彼らは試合のため、先日から日本に来ていたらしい。何故かパスポートを紛失されて、今富士の辺りにいるとか。全員の顔は映らないけど、「フジヤマ!フジヤマ!」ってはしゃぐ声が聞こえる。みんな浴衣もよく似合ってるし、初めての日本を満喫してもらえているようで嬉しい。
『カノンは、フジヤマ、のどこ?いるの?』
「あはは、別に富士山に住んでないよ」
『But it is near because it is same Tokyo?』
『“でも同じトーキョーだし、近いんだろ?”ってホーマーがいってるよ』
「え?いや、富士にいるならそっちは静岡だよ。There is not Tokyo(そこは東京じゃないよ)」
『『『『『What(何だって)!!!?』』』』』
「…富士山は、東京にないからね」
NASA高校は結構、頭良いはずなんだけど…流石に日本の勉強まで追いついてないのかな。第一、ワットくんも勘違いが多いし。出来る限り私が、ちゃんとした知識を教えてあげないと…
『でもまさかカノンが、カケイのチームのマネージャーになるとはね』
「え?駿く…筧くんを知ってるの?」
『フェニックス中と練習試合をしたことがあるんだ。
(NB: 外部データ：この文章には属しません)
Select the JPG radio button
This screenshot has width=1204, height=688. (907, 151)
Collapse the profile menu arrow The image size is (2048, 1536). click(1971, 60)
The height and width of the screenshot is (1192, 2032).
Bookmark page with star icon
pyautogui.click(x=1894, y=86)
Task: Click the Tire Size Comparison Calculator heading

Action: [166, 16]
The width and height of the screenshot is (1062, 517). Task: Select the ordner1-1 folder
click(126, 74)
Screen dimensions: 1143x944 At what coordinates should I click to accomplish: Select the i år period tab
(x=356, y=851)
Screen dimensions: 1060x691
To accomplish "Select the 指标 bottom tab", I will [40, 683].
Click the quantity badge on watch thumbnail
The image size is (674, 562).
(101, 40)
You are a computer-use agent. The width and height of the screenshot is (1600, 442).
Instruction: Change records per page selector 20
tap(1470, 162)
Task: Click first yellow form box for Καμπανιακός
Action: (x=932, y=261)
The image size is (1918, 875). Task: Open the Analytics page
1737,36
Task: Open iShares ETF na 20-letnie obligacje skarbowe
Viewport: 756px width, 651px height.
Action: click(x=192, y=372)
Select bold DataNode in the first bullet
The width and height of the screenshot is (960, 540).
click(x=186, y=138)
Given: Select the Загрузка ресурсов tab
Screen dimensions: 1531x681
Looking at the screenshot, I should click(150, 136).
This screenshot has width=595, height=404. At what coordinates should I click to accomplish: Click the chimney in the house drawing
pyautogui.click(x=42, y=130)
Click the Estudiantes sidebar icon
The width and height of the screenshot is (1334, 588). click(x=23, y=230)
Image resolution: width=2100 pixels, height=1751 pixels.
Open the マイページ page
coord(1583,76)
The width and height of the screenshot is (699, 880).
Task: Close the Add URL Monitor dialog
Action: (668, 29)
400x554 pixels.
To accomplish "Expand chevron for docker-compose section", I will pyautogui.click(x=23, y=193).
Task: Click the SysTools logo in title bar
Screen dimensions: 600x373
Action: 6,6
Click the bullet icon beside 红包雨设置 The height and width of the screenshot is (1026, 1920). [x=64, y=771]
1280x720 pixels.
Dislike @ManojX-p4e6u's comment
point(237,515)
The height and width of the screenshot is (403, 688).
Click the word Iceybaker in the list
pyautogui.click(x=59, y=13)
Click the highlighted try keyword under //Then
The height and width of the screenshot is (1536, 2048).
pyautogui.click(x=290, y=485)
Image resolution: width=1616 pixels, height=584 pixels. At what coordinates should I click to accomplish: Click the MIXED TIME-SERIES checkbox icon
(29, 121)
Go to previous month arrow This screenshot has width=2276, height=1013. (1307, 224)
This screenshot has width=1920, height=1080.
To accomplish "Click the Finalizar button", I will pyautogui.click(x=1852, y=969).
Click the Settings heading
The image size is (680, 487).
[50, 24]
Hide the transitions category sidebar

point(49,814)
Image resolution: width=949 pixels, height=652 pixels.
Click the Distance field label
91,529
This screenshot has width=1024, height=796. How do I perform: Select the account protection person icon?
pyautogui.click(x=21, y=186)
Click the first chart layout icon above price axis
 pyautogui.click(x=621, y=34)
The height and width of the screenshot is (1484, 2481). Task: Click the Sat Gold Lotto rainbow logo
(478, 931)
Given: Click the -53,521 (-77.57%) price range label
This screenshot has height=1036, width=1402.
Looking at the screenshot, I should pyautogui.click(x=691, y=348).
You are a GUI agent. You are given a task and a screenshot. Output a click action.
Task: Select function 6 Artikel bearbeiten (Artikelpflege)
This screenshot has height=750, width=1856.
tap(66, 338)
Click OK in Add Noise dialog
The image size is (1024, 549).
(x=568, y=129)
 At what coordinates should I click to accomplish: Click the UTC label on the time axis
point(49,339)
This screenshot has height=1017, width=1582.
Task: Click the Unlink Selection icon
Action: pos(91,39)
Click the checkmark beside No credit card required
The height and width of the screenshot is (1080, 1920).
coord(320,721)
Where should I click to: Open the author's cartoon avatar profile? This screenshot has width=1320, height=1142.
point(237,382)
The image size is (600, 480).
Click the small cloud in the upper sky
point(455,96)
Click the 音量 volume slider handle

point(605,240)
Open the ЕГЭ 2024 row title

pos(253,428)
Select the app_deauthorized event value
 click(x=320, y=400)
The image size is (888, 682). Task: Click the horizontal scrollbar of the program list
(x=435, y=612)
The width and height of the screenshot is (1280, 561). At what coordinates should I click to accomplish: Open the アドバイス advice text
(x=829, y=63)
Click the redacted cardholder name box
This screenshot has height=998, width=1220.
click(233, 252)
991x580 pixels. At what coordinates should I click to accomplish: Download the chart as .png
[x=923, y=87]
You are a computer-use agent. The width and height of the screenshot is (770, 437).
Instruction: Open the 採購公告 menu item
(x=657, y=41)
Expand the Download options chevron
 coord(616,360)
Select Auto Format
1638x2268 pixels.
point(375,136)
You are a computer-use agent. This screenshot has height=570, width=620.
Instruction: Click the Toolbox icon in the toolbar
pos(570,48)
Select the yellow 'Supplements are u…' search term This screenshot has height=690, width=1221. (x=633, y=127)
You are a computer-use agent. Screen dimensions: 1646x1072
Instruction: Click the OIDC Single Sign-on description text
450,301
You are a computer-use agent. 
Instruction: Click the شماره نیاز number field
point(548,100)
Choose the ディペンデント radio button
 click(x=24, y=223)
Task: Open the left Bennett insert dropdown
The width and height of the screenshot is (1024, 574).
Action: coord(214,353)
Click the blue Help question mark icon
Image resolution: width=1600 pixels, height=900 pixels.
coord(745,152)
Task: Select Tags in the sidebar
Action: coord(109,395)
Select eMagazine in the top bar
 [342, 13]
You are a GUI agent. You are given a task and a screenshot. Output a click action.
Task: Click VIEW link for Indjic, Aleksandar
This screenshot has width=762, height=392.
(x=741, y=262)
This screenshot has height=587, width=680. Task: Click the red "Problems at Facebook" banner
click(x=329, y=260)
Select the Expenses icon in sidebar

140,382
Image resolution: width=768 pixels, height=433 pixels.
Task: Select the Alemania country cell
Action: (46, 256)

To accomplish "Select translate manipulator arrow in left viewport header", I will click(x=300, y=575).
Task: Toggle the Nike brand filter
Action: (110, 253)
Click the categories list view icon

あのハンドテクニックには、完敗だったよ』
「ふふ、ウチの筧くんはすごいでしょー!」
『…She is like an enemy over there, and I hate it!(カノンが向こうの敵みたいで、なんか嫌だ)!』
『OK!Let's smash KAKEI!(よし!カケイってやつ潰そうぜ)!』
「な、なんか英語で怖いこというのやめて!」
ホーマーくん、潰す的なこといってなかった!?確かにそういうプレイもあるけど、悪意を感じる。仮にもし試合することになっても、駿くんに攻撃が集中しないことを祈りたい。
「…でね、ごほ…ごほっ」
『カノン!?風邪引いてる?』
「大丈夫だよ。少し…喉が痛い、だけだから」
『really(マジで)!?だいじょぶ、なの!?』
『そういう時、日本ではネギを首の後ろに差すんだよね!』
『What is it(何それ)!?カタナっぽい!』
「…巻くと思うな。やったことないけど」
苦笑しながら間違いを正していく。でも、私が具合が悪いと知ると、改めて連絡し直すと言われてしまった。そんなつもりはなかったのに心配掛けちゃったかな。
「あ、パンサーくん!」
『え?俺?』
「初試合おめでとう!今度は生の試合を観に行きたいな!」
『えーと翻訳は…Congratulations on the first game!I want to go to watch a live game this time!』
『…っ、OK!I prepare a special seat!』
『“特等席用意する!”って。カノン、オオゴトにね!』
「…お大事に、かな。オオゴトにも読めるけど。ありがとう」
それを最後に、一旦通信は切れてしまった。この段階でまだ、エイリアンズからシャトルズに変わってないし、正式な選手じゃなかったんだけど…私の気持ちに嘘はなかった。ずっと彼の試合を観たい、って思ってたから。この前の試合も、誰かにビデオを借りて観てみたいな。
「ごほっ…はぁ。折角、久しぶりに話せたのに」
同じ国内だからか、いつもより映像も声もはっきりしてて嬉しかったんだけど…また元気な時にお話ししよう。私も早くお風呂に入って寝なきゃ。
「けほっ、ごほ…はぁ…はぁ…っ」
簡単に入浴は済ませたものの、さっきより酷くなってきたかもしれない。なんだかぼーっとしてきた。薬、何処に閉まったかな。喉スプレーとか薬とか…確か、食器棚の……探している途中で視界が揺らいで、そのまま意識が遠退いた。